The price of sanitary wear has shot through the roof despite the fact that importers of raw materials used to manufacture them are not paying any duty at the ports of entry.
Beginning this year, government scrapped duty on sanitary wear raw material to make the products affordable and increase access by women following a strong push by legislators.
A survey by the Daily News revealed, however, that pads that were fetching around $0,89 have gone up in prices by as much as 124 percent to $1,99.
Other sanitary wear products are going for as much as $2.
In most supermarkets surveyed, products such as panty liners have become scarce.
Locally manufactured pads have also disappeared from supermarket shelves.
Matabeleland South legislator Priscilla Misihairabwi-Mushonga expressed dismay yesterday at the failure by local companies to reflect the duty reduction in their prices.
She said when she took the local companies to the then Finance minister Patrick Chinamasa as they lobbied for the zero-rating of duty on sanitary wear; manufacturers had agreed to lower their prices within a few months of scrapping duty on raw materials.
This forced Misihairabwi to pull all the stops to get the minister’s to suspend the duty on sanitary wear raw materials.
“I have so far not seen the reduction in prices even on locally manufactured sanitary wear,” said Misihairabwi.
“The increases of the imported one make sense now because of the issues to do with acquiring foreign currency. If the local manufacturers are failing to do what they said they would, then there is no reason to protect them. Maybe we should reconsider the position we took.
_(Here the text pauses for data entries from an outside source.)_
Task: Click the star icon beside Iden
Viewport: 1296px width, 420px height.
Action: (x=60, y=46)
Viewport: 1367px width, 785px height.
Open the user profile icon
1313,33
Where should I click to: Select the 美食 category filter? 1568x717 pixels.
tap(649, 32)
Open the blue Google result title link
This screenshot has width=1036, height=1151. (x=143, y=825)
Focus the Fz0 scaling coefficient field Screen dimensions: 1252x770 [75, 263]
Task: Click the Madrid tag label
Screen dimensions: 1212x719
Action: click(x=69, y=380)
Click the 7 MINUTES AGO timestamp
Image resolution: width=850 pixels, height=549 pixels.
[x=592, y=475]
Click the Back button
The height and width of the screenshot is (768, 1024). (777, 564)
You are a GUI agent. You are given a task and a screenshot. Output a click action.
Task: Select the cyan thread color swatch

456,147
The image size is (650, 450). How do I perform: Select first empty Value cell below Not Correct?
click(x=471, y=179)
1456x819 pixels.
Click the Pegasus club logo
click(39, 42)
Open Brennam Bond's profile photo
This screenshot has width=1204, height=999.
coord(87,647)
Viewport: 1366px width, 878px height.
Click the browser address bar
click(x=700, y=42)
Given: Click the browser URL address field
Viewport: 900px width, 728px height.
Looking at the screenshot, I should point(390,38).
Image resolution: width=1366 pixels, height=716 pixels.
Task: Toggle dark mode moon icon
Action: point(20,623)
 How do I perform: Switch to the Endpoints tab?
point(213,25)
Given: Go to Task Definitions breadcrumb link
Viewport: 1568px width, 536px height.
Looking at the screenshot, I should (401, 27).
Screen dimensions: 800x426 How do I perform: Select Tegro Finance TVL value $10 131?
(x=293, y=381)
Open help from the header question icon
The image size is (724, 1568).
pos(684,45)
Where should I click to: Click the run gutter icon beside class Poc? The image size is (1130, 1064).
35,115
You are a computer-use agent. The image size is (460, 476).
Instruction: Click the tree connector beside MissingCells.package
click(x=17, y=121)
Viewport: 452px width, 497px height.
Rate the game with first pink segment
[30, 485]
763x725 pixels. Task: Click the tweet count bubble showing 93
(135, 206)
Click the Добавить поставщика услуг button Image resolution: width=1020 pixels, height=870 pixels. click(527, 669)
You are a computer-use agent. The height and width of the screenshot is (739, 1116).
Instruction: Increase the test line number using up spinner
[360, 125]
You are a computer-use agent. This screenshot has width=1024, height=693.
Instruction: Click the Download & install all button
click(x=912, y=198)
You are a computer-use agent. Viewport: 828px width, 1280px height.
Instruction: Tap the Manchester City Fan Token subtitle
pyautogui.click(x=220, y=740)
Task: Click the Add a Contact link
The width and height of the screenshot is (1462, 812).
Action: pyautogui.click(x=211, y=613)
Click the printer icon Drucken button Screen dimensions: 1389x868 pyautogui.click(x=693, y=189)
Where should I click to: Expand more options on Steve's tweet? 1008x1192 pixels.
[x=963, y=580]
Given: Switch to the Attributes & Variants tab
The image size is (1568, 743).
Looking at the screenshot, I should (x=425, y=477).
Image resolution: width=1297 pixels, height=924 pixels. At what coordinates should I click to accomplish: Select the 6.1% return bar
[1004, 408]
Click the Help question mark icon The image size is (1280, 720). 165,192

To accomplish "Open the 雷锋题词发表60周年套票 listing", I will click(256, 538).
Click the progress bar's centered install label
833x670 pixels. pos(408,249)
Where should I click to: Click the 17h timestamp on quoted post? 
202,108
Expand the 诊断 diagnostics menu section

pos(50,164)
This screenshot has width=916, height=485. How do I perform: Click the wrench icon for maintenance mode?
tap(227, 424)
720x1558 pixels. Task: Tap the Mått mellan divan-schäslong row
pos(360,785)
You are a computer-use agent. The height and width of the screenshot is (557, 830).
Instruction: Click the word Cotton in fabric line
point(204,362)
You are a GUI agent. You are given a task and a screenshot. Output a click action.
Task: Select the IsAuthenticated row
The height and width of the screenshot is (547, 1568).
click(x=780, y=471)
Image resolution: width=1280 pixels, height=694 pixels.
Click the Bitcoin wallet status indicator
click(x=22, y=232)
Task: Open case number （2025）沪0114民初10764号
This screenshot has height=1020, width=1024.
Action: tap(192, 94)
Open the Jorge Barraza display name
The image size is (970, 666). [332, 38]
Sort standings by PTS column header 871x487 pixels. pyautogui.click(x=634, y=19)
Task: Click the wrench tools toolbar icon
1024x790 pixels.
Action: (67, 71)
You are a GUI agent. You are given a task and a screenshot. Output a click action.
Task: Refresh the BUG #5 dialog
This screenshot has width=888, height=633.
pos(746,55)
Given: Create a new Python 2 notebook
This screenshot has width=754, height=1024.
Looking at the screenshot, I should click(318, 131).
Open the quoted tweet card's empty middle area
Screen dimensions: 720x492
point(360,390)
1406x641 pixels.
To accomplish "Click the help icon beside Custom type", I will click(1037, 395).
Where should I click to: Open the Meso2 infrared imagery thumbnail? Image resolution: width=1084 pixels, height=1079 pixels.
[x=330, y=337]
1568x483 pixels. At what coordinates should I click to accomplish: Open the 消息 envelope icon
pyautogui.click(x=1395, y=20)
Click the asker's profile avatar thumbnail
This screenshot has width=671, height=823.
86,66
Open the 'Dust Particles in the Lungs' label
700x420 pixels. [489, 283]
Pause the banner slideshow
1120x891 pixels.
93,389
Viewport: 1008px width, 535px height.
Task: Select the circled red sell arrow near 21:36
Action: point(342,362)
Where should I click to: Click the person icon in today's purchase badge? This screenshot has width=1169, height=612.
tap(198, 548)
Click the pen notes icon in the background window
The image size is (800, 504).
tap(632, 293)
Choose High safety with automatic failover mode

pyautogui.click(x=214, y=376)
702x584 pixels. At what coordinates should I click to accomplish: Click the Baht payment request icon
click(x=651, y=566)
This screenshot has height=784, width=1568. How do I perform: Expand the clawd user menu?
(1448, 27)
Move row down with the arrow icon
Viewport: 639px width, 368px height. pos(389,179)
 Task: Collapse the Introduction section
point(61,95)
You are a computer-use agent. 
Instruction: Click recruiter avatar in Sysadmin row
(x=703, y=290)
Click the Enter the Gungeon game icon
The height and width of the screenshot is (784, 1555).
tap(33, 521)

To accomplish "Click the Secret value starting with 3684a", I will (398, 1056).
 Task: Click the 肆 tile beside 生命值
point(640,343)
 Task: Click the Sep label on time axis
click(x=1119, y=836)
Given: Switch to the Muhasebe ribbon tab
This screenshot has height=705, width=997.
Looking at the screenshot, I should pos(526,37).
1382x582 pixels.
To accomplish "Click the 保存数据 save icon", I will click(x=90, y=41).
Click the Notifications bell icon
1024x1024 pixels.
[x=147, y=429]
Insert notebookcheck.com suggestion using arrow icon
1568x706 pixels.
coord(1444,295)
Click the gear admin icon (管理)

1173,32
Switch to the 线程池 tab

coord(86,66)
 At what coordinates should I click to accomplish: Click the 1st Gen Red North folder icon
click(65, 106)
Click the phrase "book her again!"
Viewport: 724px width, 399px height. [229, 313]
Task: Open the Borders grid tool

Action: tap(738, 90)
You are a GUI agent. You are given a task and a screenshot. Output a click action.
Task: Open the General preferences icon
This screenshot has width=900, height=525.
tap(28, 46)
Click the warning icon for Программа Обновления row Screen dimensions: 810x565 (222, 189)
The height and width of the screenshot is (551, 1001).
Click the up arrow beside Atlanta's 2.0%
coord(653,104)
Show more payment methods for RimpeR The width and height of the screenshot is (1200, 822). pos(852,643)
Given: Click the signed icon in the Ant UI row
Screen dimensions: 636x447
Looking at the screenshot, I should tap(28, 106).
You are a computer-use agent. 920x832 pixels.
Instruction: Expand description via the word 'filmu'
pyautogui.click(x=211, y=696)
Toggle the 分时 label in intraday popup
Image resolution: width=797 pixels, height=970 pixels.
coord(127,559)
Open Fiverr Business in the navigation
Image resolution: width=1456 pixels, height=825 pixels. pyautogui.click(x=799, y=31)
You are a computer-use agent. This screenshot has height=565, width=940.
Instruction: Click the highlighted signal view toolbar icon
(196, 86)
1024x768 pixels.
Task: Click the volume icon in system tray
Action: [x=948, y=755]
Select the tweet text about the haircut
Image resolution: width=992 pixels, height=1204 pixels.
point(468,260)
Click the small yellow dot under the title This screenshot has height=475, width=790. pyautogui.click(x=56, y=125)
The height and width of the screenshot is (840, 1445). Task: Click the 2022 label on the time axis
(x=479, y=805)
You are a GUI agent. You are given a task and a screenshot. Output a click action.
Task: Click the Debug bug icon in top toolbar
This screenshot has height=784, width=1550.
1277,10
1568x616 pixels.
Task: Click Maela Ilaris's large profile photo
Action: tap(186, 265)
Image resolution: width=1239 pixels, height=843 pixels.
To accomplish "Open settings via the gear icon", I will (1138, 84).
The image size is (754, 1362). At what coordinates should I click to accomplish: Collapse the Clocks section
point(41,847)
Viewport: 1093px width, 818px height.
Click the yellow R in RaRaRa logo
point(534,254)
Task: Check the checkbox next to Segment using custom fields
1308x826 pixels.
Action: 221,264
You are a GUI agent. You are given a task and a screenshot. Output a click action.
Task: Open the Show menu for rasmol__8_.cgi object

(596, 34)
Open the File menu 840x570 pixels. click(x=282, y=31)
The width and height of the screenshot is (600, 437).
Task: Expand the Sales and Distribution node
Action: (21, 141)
I will definitely be taking the issue back to Parliament because we were expecting the basic pads to be around $0, 25,” she added.
Lack of access to sanitary products has been cited as impeding girls from attending school consistently, particularly in the rural areas.
Sanitary pads are a very critical component for women and girls’ reproductive health requirements but owing to their exorbitant cost, most are having to look for alternatives some of which could have after effects in the long run.
Rural women and girls are said to be the most affected to the extent that some of them go for as far as using leaves, animal hides or rags as sanitary pads.
Studies have shown that providing a girl with underwear and sanitary pads may increase her chances of staying in school by more than 30 percent.
Experts reason that you start to see a real difference in rates of school attendance for boys and girls as they move from primary school to secondary school.
They say if a girl does not have access to sanitary pads or a safe and clean place at school to change them, that becomes another reason to keep her home.
She starts missing a few days every month, she falls behind, and she may eventually drop out.
In fact, some small studies in a number of African countries found that if you provide a girl with underwear and sanitary pads, her chances of staying in school are 30 to 50 percent higher.
Keeping girls in school is important to health and development—not only for the girls but for their communities and countries.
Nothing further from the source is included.